Ms Murdock: Just in relation to that point, Mr Chair, frankly, when publicly funded agencies and institutions go out on fund-raising drives, the reason they get the money is because they are a publicly funded institution. If they were a private industry, it's unlikely that the people would be as forthcoming with their own dollars as they would if they weren't a hospital or a school or whatever. Therefore, I believe that publicly funded institutions should be required to provide all their accounting documents, regardless of where the money came from.

The Chair: Yes. I have no basic arguments with that. It doesn't offend me in any way that that's the way it should be done.

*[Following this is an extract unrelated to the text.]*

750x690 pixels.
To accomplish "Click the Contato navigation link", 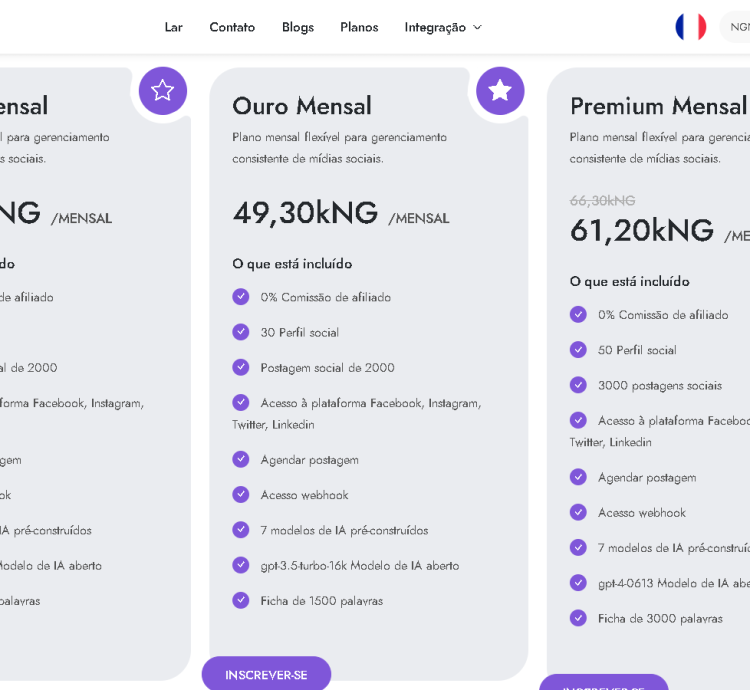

Ms Murdock: No. Even if it was directly stated that, "We are going to do this expansion project at this hospital, and all of it will be paid for by public funds donated to our cause," I still think that even under those circumstances they should be required to give an accounting.

The Chair: You're right. There are tax benefits for individuals and corporations for making those types of contributions, so there is tax money involved.

Mr O'Connor: Further along that line, when we did have the universities before us, I believe the University of Toronto was an example of one of the ones that had been audited and something this committee had looked at. There are substantial reserve funds that are accumulated by some learning institutions, and I'm not sure whether there would be the same in the hospital, but I would imagine there are some fairly substantial foundations related to it. If we're going to take a look at the whole area of accountability, whether in the past, when we did take a look at the colleges and universities and school boards and hospitals as well -- the concerns have been raised, and perhaps what we need to do then is somehow get the proposed changes to the Audit Act.

The Chair: So you're telling me then that you want to have more time with this letter? Are you telling me that you want Ray to redraft the letter?

Mr O'Connor: I think we need to make sure that our concerns about the Audit Act get brought forward so we can get those changes.

The Chair: Can you make changes to the letters to take into account these concerns?

Mr McLellan: Yes.

The Chair: Thank you, Ray. I would suggest, so we can approve this letter next week, that, Ray, as soon as you get finished with your next draft you can fax it to all the members and that way next week we could just approve the letter. If there's anything missing or if there's anything you find objectionable in the letter, let's know in advance so we could try to -

Mr Tilson: Just as a point of clarification, you want that the government or the Provincial Auditor will have the right to audit a hospital foundation, which might be separate and apart from the hospital. Is that what you're saying?

Mr O'Connor: If there are opportunities and avenues in the accounting of a hospital for transfers from one direction to the other direction and back and forth, then I think that for a true audit to take place there has to be that accountability. That's an area we did see when we had the universities before us. It was one area the auditor had raised as a concern, and all the members of the committee. I believe you were with us at the time. So I think if that capability is there, then it should be addressed as far as accountability is concerned.

Ms Murdock: Not on that point, but just for the record, I believe that I'm going to be subbing for the next period of time, so if you wouldn't mind, please send it to me rather than to Mr Johnson.

The Chair: Okay, then the letter will be brought forward for next week's committee meeting. We have 30 minutes left for this morning. We have the draft reports we've been wanting to review and approve of for the last month. May I recommend to the committee that we do that within the next 30 minutes, because we're going to have a lot of other work to do and we've got to get this work that we've already done behind us. So I'll ask Ray to take us through those two draft reports. It's normal for us to go in camera when we do these draft reports, so the committee will now go in camera, and hopefully within the next 30 minutes we can complete our work in regard to these draft reports.

The committee continued in camera at 1128.